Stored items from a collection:
----------

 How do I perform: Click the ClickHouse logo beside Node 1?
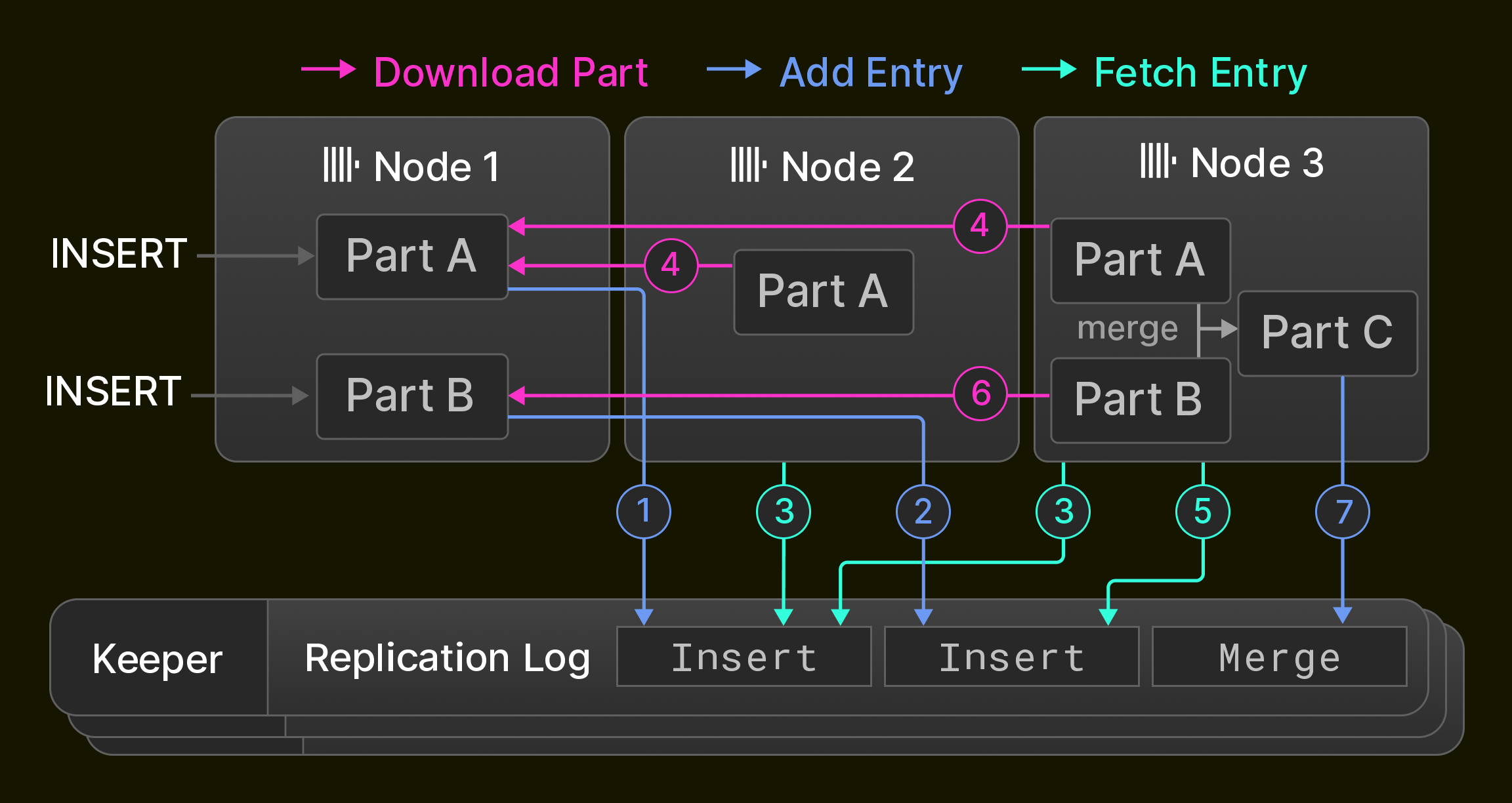341,165
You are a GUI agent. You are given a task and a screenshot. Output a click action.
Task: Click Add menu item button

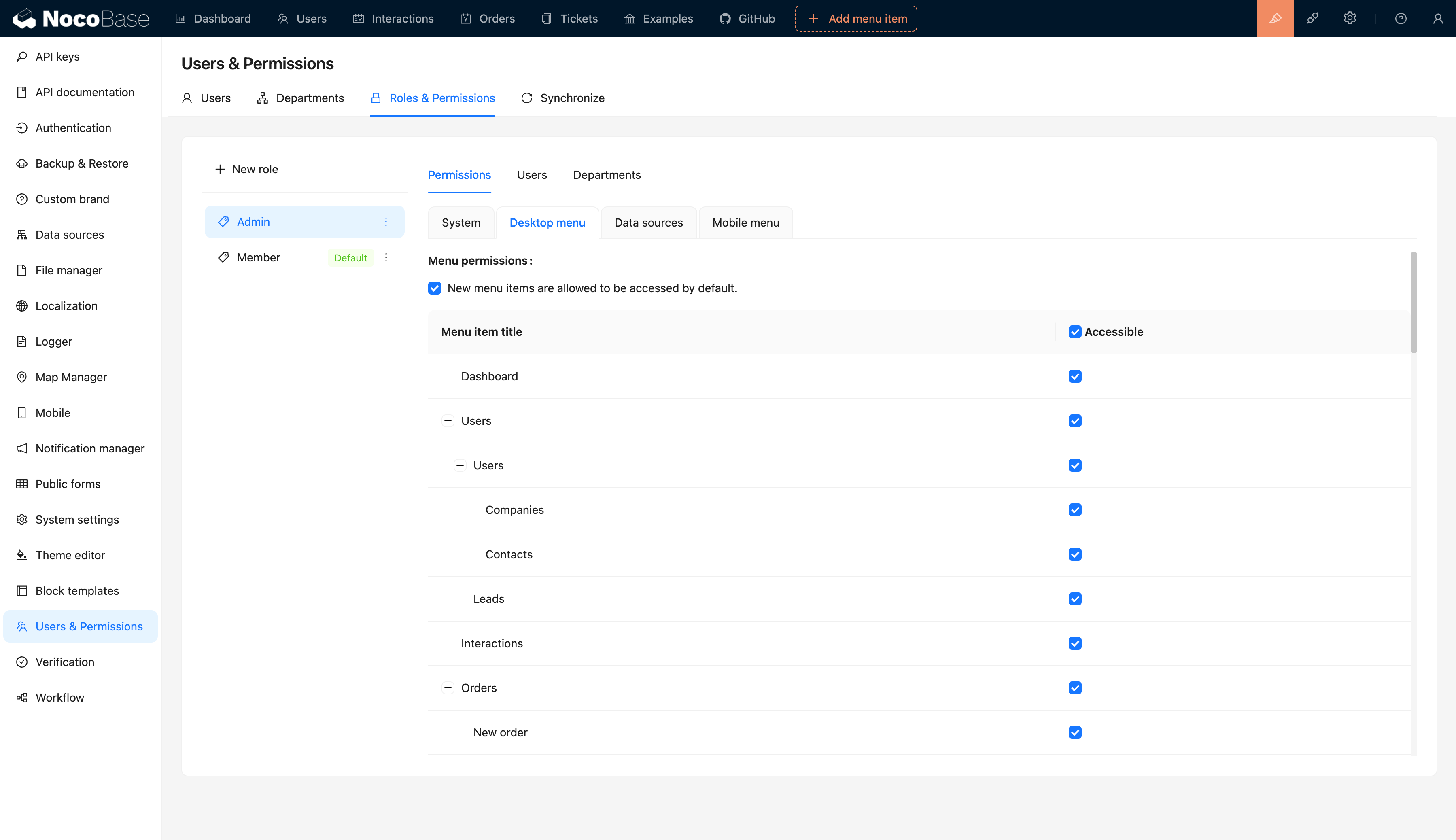point(856,19)
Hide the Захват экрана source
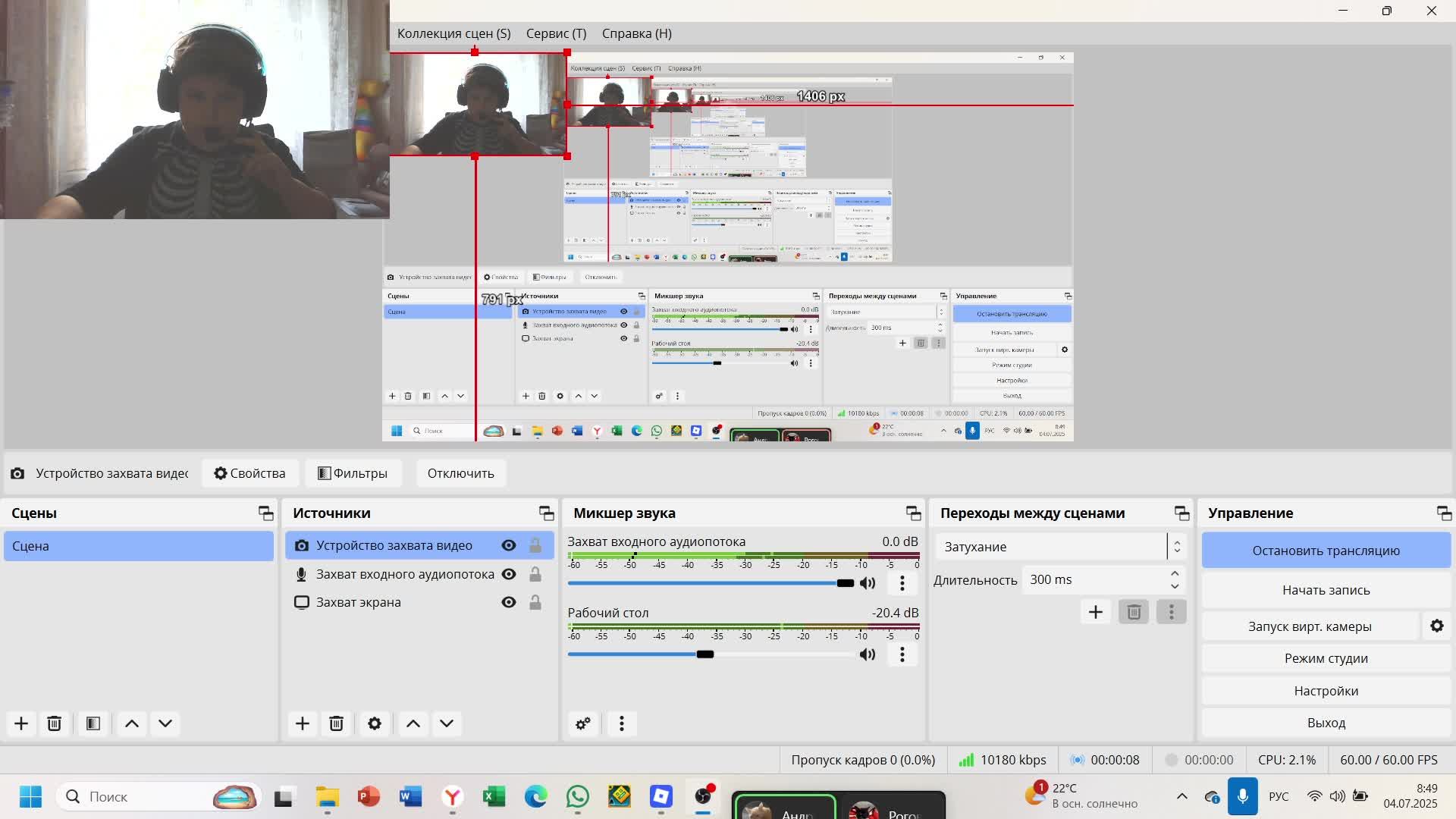The height and width of the screenshot is (819, 1456). point(509,602)
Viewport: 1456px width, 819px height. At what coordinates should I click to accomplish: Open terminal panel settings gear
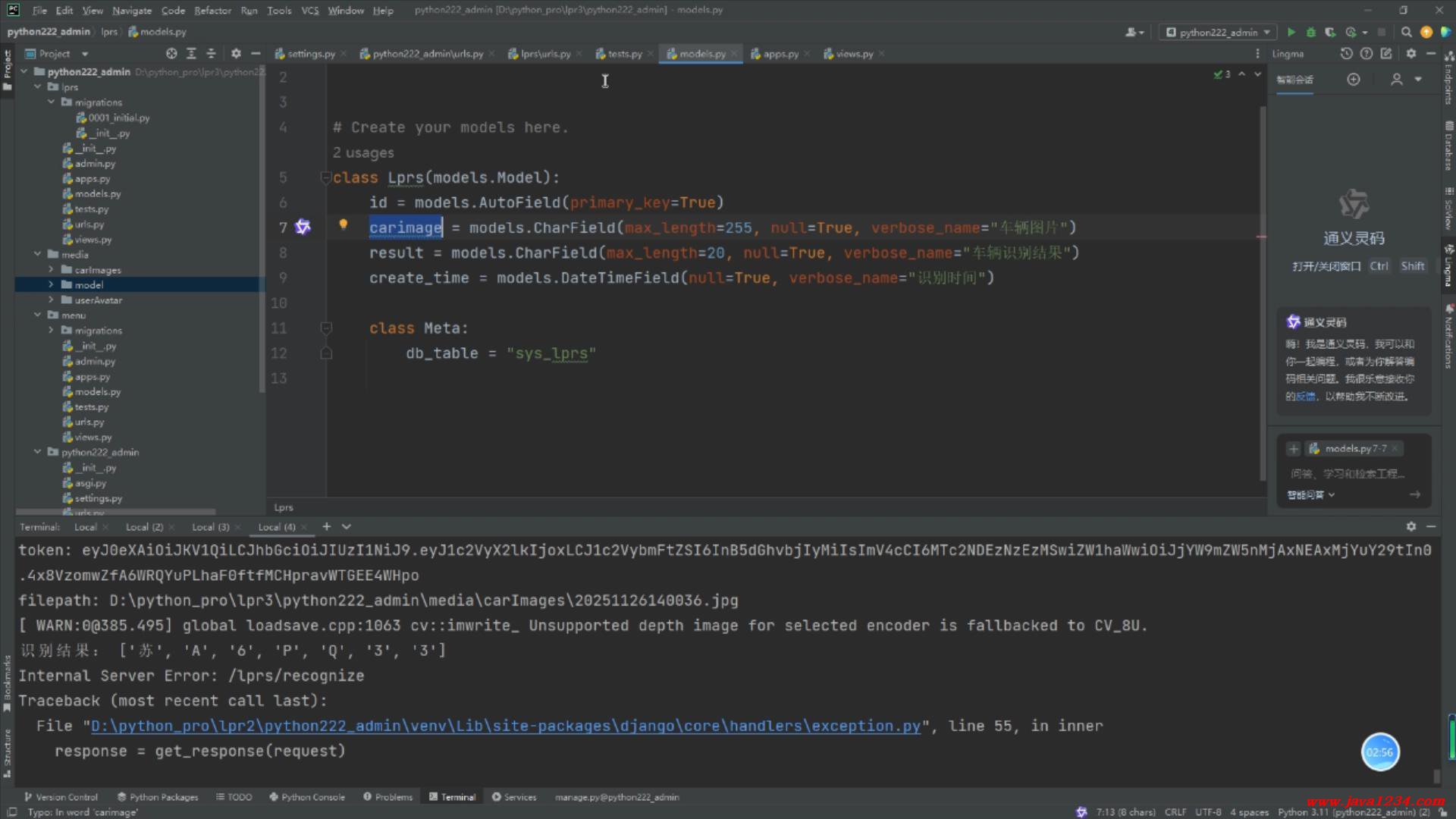(1410, 526)
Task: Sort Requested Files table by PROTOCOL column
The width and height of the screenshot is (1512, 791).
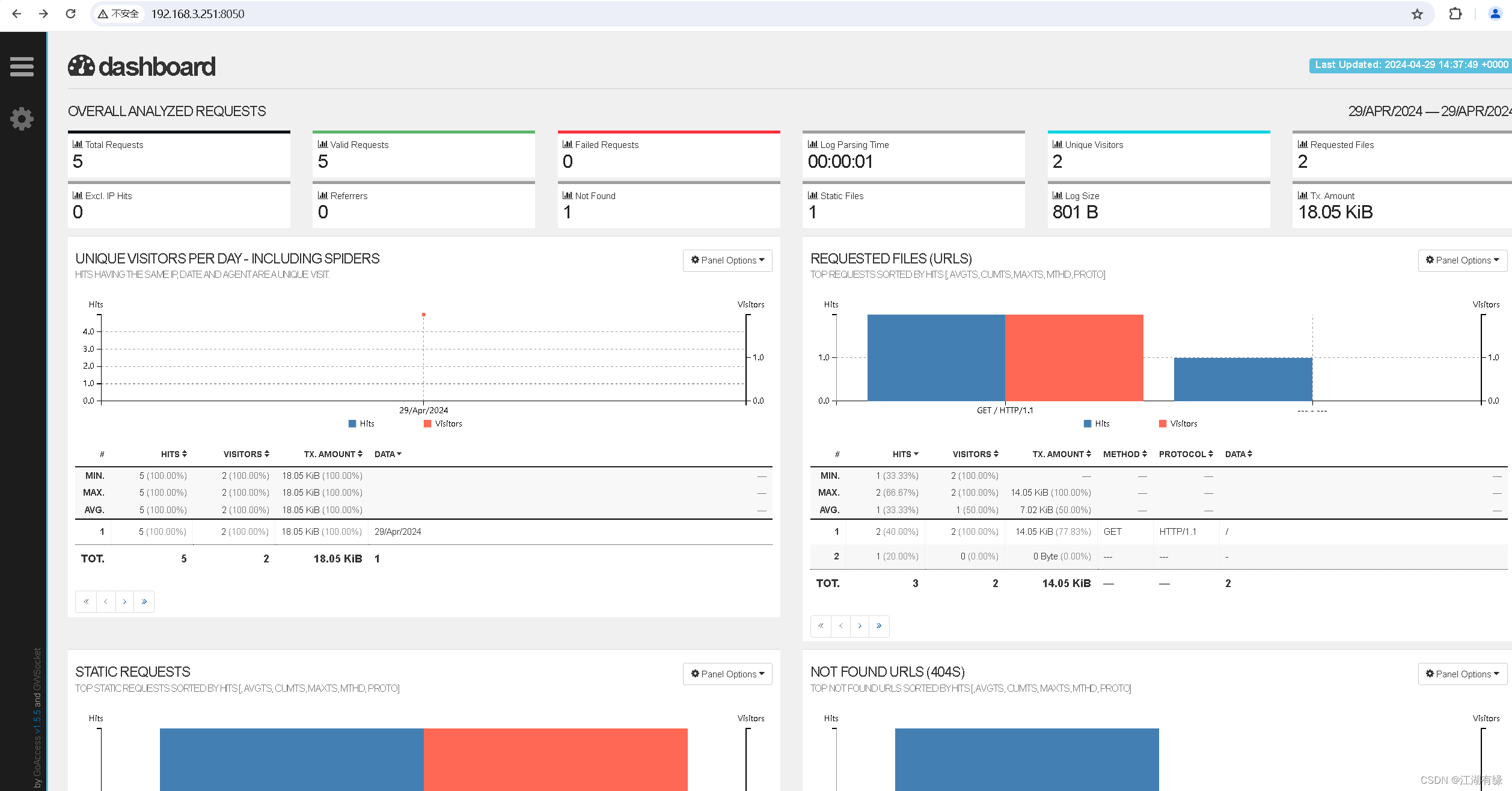Action: coord(1186,454)
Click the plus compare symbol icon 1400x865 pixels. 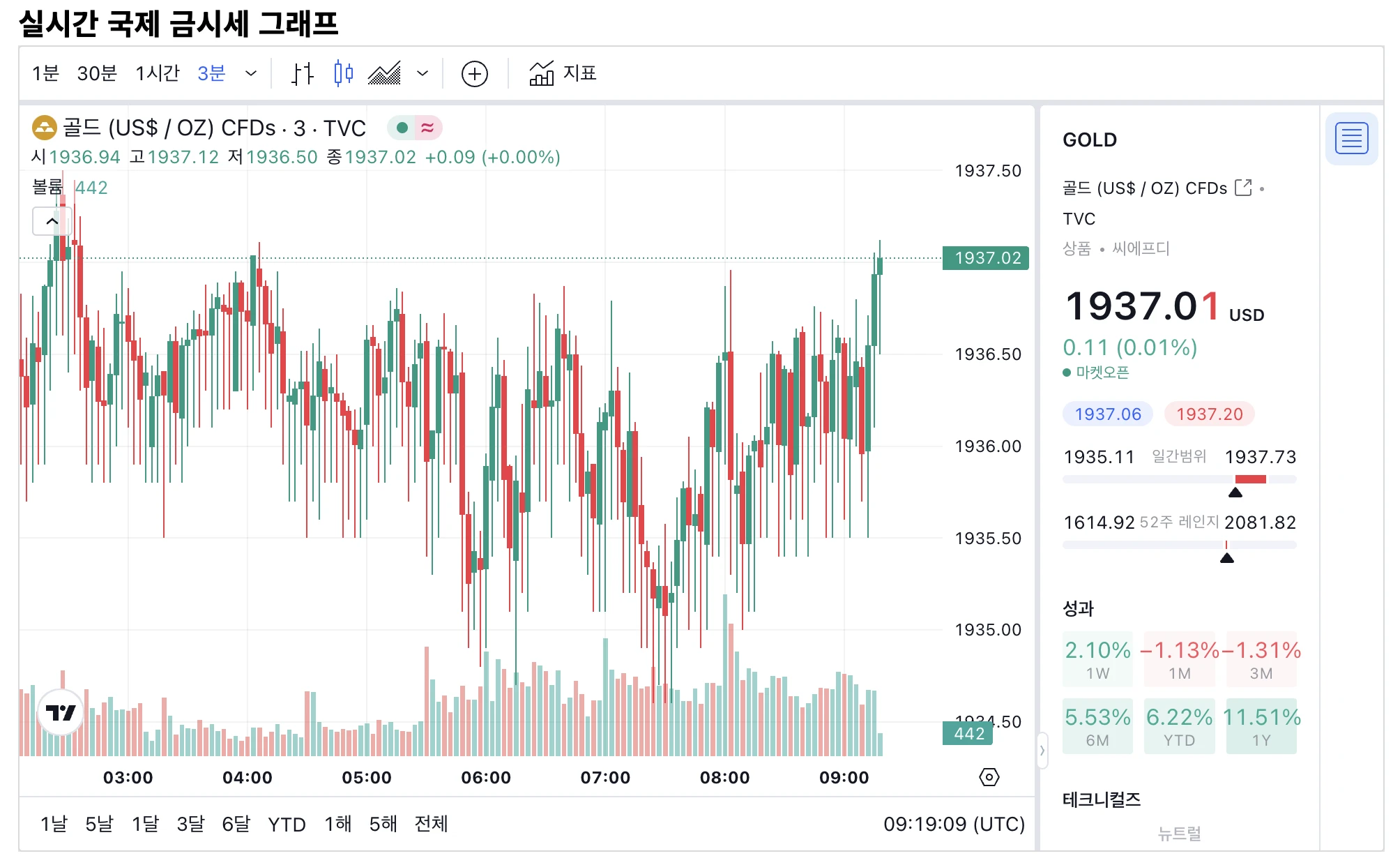[475, 73]
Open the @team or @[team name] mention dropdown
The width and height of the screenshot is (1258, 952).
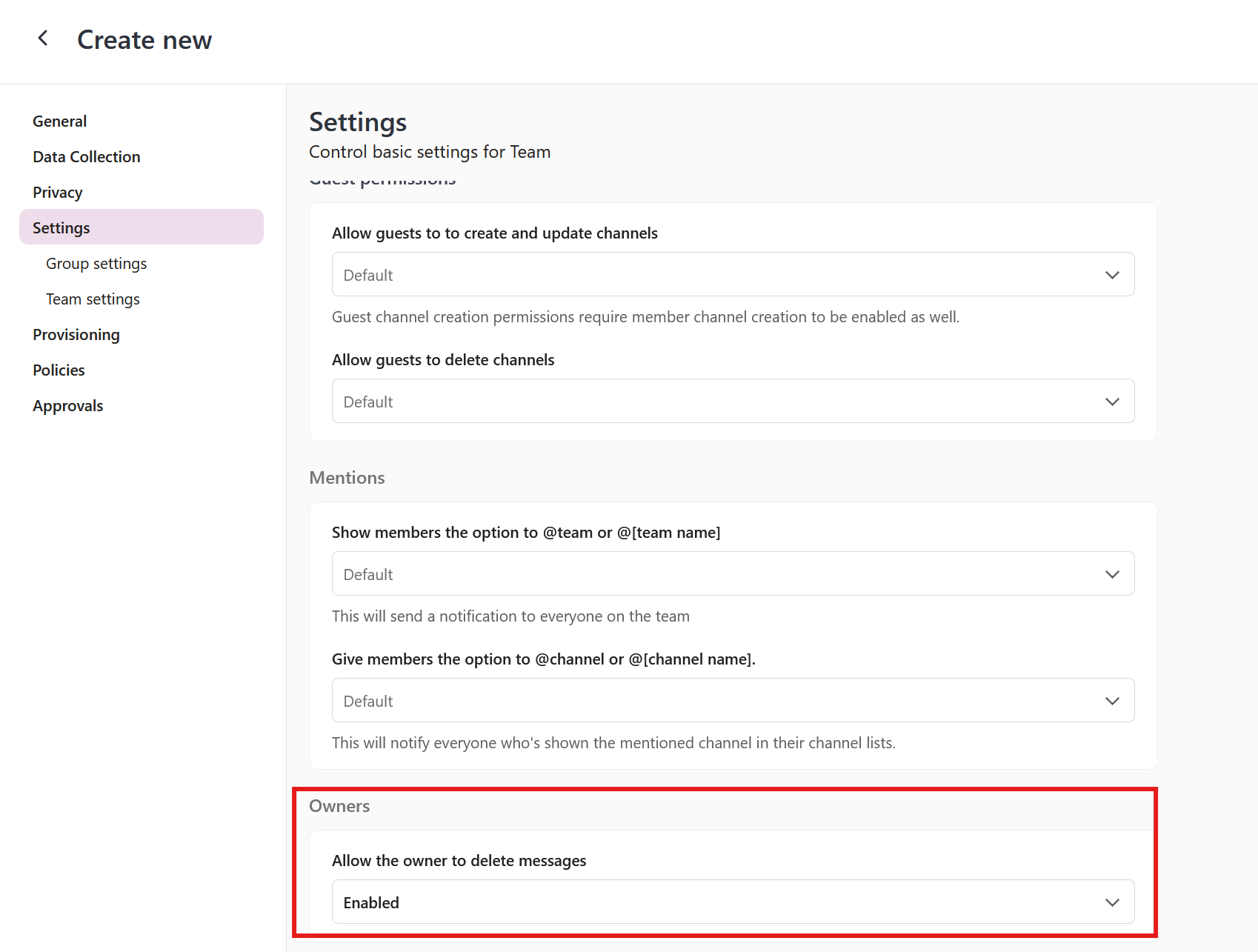click(x=732, y=573)
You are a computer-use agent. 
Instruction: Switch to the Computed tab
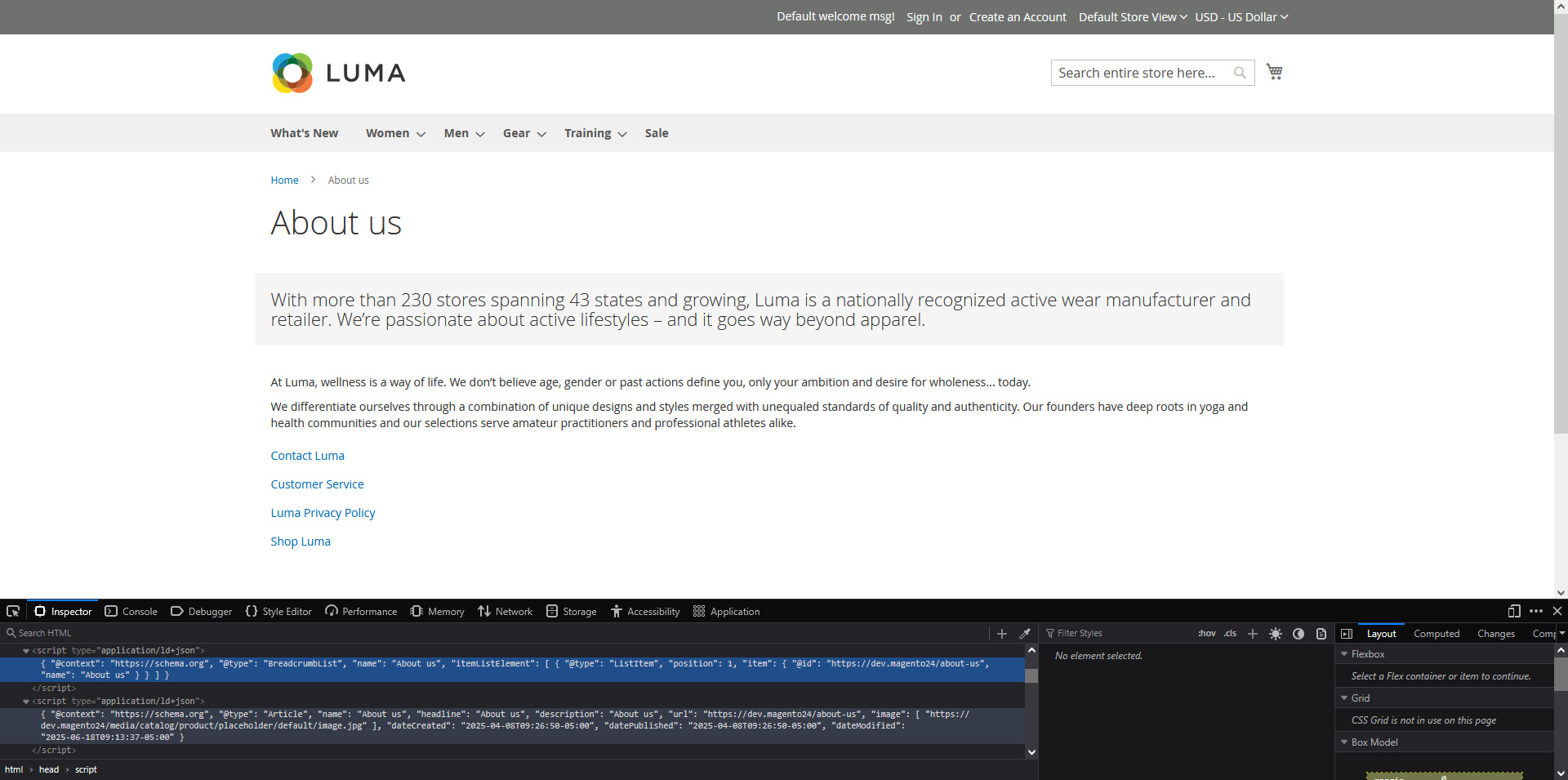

----------

Requirement:
State the number of lines in the data that include the string "agent", and add nothing else.

Response to the exercise:
2